Entries taken from a collection
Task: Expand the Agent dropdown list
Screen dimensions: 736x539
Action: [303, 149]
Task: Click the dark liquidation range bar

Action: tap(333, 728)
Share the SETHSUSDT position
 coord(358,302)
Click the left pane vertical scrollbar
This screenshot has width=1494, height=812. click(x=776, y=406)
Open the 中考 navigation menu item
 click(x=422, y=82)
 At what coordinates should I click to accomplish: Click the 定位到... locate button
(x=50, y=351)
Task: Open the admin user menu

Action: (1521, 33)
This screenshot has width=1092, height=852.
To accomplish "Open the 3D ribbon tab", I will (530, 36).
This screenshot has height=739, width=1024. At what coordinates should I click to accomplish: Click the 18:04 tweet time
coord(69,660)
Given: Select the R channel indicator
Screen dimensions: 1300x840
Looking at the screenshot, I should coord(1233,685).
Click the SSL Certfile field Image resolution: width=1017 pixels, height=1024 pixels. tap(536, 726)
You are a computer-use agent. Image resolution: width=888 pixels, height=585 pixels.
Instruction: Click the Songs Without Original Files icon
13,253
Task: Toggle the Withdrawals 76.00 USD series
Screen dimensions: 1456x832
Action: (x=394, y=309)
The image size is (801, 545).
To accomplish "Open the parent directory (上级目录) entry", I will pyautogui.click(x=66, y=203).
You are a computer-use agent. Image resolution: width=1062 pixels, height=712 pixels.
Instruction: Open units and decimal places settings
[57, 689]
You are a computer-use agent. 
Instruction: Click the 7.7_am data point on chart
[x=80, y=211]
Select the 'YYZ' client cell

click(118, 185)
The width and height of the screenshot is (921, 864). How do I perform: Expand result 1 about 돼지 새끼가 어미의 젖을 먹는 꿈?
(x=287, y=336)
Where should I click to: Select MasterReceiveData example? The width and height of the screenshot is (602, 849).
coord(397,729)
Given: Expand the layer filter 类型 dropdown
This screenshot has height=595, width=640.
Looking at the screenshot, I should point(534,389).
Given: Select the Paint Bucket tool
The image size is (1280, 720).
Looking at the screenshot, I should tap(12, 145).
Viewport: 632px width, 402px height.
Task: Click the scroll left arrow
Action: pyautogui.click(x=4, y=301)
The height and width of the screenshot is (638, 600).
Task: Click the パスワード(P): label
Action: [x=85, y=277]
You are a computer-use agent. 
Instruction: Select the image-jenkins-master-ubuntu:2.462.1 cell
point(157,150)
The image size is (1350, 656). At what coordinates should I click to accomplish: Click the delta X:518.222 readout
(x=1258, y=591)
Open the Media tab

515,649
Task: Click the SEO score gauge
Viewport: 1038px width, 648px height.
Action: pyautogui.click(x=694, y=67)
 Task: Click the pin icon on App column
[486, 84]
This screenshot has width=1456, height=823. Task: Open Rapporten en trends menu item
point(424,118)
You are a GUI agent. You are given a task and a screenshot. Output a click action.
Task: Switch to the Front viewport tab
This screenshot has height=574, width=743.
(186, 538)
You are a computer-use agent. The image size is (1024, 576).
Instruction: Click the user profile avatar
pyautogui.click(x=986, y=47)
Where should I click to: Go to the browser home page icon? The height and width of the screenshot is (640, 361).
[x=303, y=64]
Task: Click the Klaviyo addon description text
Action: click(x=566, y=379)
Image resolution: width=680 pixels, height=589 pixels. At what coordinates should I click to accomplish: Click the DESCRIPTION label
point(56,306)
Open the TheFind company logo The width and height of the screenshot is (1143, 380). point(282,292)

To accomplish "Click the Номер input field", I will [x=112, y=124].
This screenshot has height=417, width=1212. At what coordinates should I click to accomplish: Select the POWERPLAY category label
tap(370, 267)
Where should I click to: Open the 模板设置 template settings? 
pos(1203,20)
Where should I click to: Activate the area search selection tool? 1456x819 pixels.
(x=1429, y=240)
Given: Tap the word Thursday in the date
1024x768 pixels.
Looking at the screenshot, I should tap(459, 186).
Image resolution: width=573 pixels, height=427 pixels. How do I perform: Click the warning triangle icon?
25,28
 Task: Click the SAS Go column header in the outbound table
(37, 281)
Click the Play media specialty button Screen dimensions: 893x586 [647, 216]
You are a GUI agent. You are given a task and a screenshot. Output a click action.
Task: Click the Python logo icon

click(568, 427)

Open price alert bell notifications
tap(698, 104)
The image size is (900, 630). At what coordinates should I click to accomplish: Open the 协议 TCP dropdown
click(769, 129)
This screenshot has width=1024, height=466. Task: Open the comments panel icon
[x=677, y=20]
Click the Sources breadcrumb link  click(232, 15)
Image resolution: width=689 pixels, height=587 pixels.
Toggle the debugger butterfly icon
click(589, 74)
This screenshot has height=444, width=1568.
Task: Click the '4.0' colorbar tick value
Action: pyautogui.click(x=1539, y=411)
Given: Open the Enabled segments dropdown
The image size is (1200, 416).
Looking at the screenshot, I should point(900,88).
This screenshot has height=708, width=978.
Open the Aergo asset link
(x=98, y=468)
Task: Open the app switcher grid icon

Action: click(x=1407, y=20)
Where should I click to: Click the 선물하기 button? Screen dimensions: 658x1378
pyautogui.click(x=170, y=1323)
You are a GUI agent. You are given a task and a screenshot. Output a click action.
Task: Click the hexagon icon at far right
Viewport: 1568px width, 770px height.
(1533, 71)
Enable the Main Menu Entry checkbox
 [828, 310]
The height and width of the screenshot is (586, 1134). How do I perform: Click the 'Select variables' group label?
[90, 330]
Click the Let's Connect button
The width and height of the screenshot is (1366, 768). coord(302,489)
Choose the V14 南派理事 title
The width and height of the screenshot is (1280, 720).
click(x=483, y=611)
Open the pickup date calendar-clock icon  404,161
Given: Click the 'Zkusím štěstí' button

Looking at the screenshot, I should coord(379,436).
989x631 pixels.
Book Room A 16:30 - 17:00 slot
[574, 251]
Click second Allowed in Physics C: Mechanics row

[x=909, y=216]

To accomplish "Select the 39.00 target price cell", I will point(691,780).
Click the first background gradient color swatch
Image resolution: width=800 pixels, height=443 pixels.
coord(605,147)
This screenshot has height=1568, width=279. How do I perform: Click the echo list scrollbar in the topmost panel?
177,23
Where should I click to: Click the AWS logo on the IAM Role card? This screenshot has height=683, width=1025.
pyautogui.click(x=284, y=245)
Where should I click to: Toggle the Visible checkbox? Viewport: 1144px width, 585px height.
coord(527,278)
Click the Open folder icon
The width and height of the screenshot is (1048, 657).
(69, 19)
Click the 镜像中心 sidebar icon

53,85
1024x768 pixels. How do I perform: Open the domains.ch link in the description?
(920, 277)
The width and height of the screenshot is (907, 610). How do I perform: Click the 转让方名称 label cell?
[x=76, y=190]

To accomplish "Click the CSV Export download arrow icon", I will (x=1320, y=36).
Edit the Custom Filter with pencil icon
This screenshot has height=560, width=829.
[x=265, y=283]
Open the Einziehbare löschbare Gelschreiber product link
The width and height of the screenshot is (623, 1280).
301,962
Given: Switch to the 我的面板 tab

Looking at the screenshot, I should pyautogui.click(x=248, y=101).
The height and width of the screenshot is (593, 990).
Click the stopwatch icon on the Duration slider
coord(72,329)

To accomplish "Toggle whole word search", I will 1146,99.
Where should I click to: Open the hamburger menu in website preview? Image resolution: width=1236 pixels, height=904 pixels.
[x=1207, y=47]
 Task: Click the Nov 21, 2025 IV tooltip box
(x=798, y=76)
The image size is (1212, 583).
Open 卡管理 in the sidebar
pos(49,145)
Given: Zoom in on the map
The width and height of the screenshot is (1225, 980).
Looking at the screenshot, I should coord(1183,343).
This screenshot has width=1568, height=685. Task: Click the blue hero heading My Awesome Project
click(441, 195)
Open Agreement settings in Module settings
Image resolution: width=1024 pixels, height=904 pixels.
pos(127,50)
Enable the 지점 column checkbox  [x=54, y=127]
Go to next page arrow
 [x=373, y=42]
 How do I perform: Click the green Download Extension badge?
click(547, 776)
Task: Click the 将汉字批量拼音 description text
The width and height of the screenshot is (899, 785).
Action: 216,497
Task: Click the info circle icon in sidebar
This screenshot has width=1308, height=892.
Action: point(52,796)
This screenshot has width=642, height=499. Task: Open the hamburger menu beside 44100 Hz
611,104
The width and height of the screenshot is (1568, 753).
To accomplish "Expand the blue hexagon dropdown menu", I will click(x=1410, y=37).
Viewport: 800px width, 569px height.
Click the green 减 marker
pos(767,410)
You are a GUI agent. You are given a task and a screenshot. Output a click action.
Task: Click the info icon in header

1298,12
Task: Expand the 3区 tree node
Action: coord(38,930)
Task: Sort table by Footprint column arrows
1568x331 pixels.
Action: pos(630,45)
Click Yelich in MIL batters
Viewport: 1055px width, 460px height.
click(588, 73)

▶ [Instructions to follow]
Your task is to copy every line of the entries that contains the string "will".

▶ [Response below]
To accomplish "Open the 3D ribbon tab", I will (530, 36).
To accomplish "Open the parent directory (上级目录) entry", I will pyautogui.click(x=66, y=203).
To accomplish "Click the Номер input field", I will [x=112, y=124].
To accomplish "Select the 39.00 target price cell", I will point(691,780).
To accomplish "Click the CSV Export download arrow icon", I will (x=1320, y=36).
To accomplish "Toggle whole word search", I will 1146,99.
To accomplish "Expand the blue hexagon dropdown menu", I will click(x=1410, y=37).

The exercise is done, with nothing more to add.